### Work task
Starting at the line that contains "Where should I", write out every line to the end of the records below exactly, and leave out the pictures.

Saved data entries:
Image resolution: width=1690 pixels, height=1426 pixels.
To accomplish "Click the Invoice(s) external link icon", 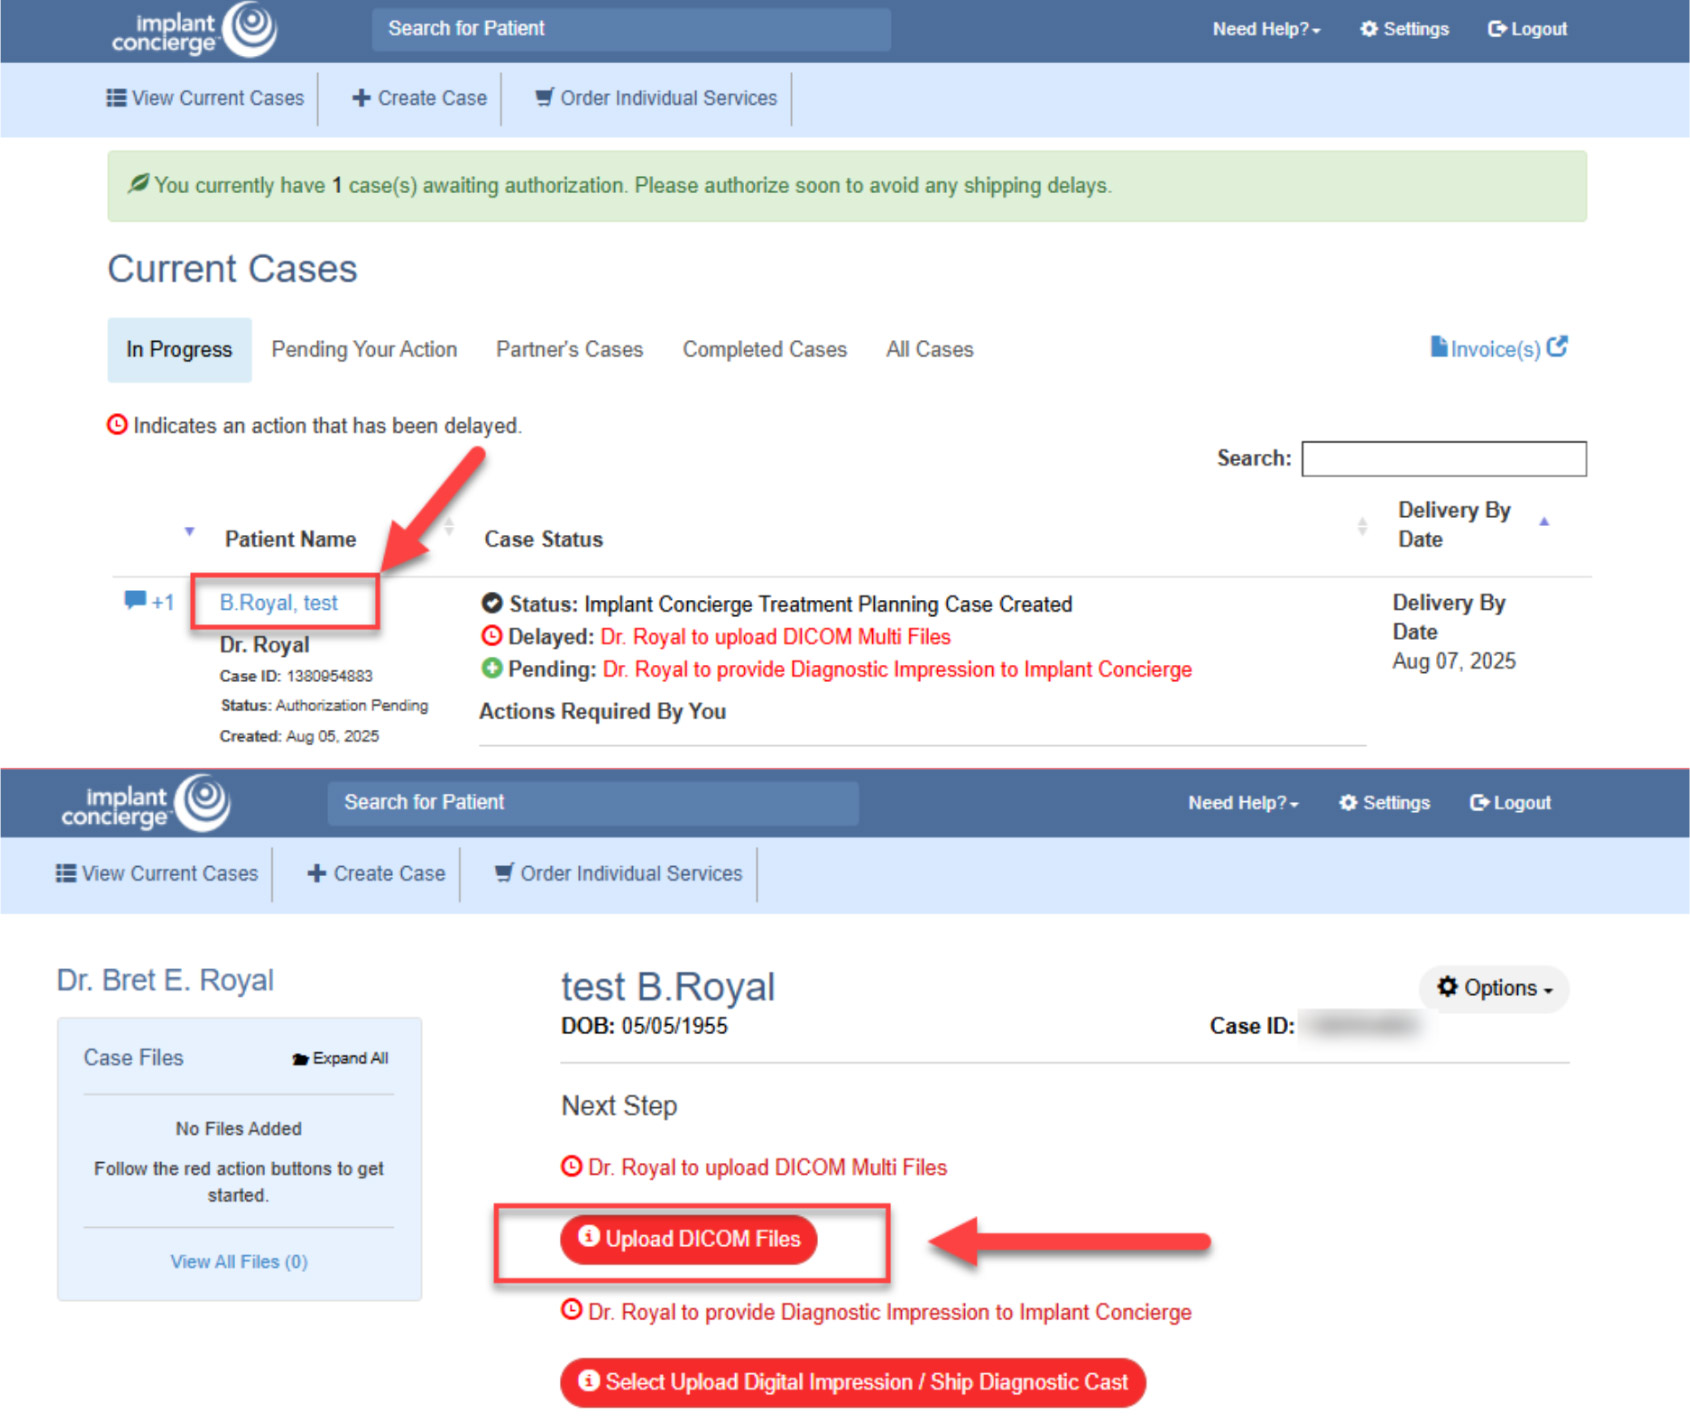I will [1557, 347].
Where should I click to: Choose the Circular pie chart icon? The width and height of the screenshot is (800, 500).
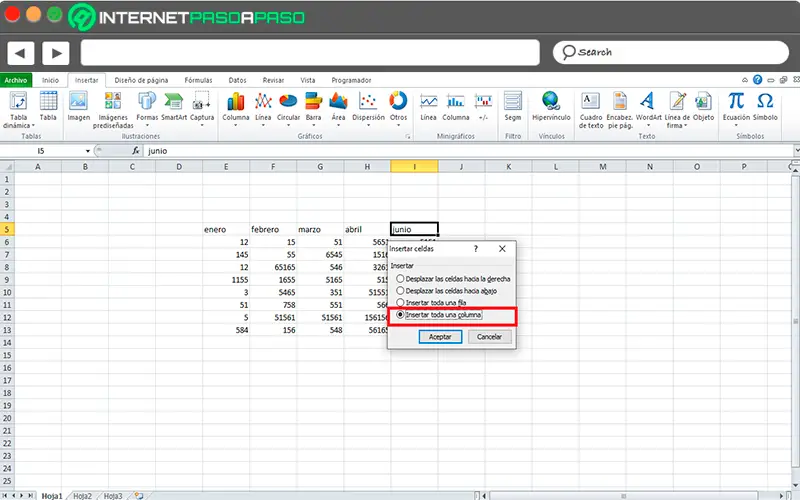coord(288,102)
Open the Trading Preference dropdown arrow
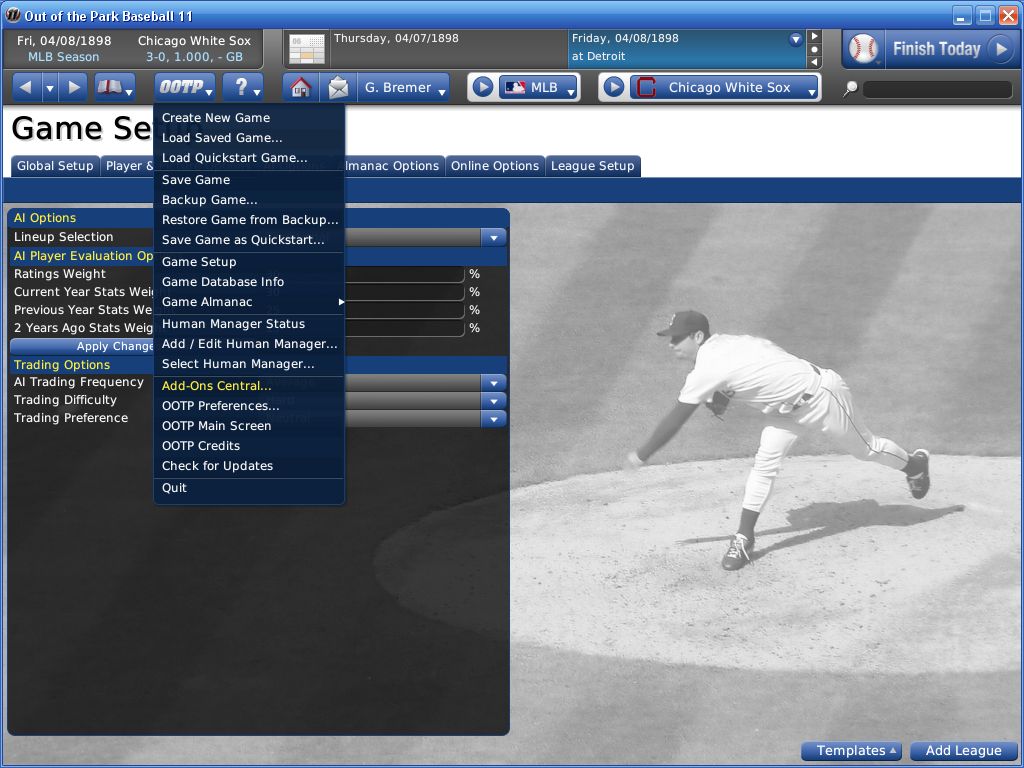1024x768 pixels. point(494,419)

### Written solution
Where should I click to: Choose the Circular pie chart icon? The width and height of the screenshot is (800, 500).
coord(288,102)
Open the Trading Preference dropdown arrow
1024x768 pixels. point(494,419)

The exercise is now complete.